▸ Problem statement: Please transcribe, word for word, the line containing "The height and width of the screenshot is (558, 800)." and every line after it through the end of the records below, and nothing else.

Saved data entries
==========

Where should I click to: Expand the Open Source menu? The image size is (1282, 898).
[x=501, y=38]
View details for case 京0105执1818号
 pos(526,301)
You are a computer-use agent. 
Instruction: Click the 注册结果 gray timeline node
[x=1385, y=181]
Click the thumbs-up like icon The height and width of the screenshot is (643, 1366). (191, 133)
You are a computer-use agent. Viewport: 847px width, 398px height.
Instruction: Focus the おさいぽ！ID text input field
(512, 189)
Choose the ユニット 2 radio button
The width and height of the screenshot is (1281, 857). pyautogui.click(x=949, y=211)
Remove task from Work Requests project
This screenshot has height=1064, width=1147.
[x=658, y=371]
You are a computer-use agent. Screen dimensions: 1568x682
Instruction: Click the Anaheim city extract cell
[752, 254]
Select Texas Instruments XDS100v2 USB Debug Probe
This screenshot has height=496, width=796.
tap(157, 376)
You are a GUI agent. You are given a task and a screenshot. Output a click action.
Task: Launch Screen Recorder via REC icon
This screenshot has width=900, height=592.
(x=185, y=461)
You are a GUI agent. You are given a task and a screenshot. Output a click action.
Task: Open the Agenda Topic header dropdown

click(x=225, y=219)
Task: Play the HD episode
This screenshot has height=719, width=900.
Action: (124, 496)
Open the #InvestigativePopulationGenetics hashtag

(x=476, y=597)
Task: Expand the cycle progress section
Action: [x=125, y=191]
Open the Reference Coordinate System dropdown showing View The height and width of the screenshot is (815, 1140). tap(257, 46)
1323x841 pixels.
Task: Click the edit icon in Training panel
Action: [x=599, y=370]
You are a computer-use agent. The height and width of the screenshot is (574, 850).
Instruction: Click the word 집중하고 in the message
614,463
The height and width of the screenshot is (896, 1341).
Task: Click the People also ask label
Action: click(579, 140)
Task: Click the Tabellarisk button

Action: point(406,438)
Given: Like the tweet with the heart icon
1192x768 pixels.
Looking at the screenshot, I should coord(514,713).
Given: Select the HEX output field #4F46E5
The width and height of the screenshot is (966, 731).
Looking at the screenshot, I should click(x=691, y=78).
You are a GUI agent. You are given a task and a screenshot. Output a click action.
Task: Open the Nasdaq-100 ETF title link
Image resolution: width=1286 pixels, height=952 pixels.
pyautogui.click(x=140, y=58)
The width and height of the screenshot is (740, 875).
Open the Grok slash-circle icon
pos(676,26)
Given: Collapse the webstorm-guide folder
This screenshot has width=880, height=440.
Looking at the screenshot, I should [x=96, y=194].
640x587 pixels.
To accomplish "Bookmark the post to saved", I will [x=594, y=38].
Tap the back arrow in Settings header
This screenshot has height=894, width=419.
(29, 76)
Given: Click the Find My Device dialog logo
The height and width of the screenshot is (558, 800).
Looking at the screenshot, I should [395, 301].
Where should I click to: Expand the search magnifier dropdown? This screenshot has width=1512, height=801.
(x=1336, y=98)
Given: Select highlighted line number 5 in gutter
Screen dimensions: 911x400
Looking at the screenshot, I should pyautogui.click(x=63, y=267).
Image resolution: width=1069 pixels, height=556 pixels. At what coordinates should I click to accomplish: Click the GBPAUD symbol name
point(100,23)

==========

▸ Solved problem:
The height and width of the screenshot is (558, 800).
Looking at the screenshot, I should [395, 301].
Where should I click to: Expand the search magnifier dropdown? This screenshot has width=1512, height=801.
(x=1336, y=98)
Given: Select highlighted line number 5 in gutter
Screen dimensions: 911x400
Looking at the screenshot, I should pyautogui.click(x=63, y=267).
Image resolution: width=1069 pixels, height=556 pixels. At what coordinates should I click to accomplish: Click the GBPAUD symbol name
point(100,23)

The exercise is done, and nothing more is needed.